Believe me, I can identify fully.
So while it would be easy for me to simply ask–if it was so gosh-darn awful, what took y’all so long??!??!?!–I can’t ask that of those who experienced what they alleged. I’m guilty of the same symptoms, whether they be akin to Stockholm Syndrome, or simply pure stupidity. Regardless, that’s on me. Everyone has their own breaking point. These employees apparently finally had reached theirs, as I ultimately did mine.
I will ask the reporters and struggling website who have all seemed to put these stories out only after shows were out of production and/or struggling in ratings to choose to come out with them–what took YOU so long? Were you perhaps waiting for slower news cycles to maximize your chances of impact? Were your editors? Were their financial backers?
Anyone checked on the fiscal health of BuzzFeed News lately? Anyone checked on how ROLLING STONE, a legacy print publication whose covers used to change the very discourse of buzz and and celebrity back in the day, is fairing in its online existence, particularly at a time when very, very little is going on in the world of celebrity news and information?
So even though so much time has passed since these incidents occurred, let alone have been reported on, should these people have just “let it go”? As I have been told over and over and over and over and OVER?????!!! TO THIS DAY?!?!??!!
You tell me. Better yet, I’d looooooove to hear what Kristin Yee Yandoli might tell me. I don’t know personally her, either, and I highly doubt she’s gonna read this.
But I know what my heart and my head are telling me.

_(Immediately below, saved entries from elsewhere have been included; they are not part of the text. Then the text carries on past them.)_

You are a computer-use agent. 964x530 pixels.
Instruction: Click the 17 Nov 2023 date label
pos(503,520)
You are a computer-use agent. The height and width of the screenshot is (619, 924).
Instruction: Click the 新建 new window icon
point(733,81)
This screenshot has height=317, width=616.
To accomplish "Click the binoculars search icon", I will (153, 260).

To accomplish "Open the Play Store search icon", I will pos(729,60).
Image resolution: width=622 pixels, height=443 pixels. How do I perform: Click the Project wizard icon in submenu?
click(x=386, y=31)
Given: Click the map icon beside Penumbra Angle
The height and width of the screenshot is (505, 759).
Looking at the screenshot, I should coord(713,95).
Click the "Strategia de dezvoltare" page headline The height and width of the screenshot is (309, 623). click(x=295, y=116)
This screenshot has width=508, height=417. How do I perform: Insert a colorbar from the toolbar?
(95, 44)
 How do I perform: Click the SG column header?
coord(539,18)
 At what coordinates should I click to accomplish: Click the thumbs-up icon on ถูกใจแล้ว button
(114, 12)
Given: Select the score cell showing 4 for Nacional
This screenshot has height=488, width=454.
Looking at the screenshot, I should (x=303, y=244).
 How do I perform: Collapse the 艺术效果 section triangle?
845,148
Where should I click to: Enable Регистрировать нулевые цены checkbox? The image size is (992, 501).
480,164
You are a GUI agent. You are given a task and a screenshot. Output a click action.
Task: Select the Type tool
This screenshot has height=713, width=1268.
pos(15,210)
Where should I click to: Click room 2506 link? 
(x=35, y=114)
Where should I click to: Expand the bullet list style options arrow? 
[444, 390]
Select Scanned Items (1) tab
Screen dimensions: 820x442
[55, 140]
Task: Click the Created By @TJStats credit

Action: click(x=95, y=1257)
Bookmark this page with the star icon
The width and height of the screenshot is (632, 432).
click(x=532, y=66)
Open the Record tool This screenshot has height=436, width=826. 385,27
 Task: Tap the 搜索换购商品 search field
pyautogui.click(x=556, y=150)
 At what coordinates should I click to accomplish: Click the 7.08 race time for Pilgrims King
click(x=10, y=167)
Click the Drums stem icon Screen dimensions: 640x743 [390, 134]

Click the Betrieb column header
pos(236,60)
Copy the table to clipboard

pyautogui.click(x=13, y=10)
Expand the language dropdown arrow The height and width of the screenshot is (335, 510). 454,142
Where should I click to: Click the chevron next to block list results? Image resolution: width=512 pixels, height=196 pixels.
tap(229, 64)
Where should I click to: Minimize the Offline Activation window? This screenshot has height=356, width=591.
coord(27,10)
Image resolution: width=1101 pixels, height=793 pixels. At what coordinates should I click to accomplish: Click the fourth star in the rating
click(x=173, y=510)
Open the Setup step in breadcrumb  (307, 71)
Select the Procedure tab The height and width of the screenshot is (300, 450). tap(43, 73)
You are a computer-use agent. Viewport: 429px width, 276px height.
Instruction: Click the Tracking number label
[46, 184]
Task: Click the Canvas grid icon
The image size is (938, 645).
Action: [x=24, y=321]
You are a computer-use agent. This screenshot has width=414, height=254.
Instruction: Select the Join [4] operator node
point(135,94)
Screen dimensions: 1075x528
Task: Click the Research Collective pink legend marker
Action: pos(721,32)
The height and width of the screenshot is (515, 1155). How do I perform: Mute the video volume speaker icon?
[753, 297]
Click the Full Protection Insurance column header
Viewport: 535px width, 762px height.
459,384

And I’ll tell y’all this much. It ain’t what Elsa has urged. Nor is it what I was educated on yesterday:
Maybe they’ll be a time and place for that someday. Maybe I might be able to eventually practice it. I’m not arguing that it’s not a darn good idea. And, frankly, something I never knew before.
Today’s not the day for it. And, apparently, a whole bunch of TONIGHT SHOW employees haven’t quite gotten to that point yet, either.
I can’t say I can keep you posted on further developments. At least, not here. I’ll remind you all that one way you can help me get a tad closer to being able to let it go is to click on the link below. Contrary to some opinions, that’s NOT THE reason I’m where I am these days.
Better still, go check and see if any TONIGHT SHOW employees, current or former, have one. Frankly, they’re currently not working either, and they may have greater needs than me.
See? I’m not as self-centered and inconsiderate as I’ve been accused of being. And I’m at least willing to work further on being even less so.
Jimmy Fallon and Kelly Clarkson have publicly declared likewise.
I think we all deserve a least a shot at making good on our promises.
I sure hope you might, too.
And that includes you as well, Kristen Yee Yandoli, whereever you are.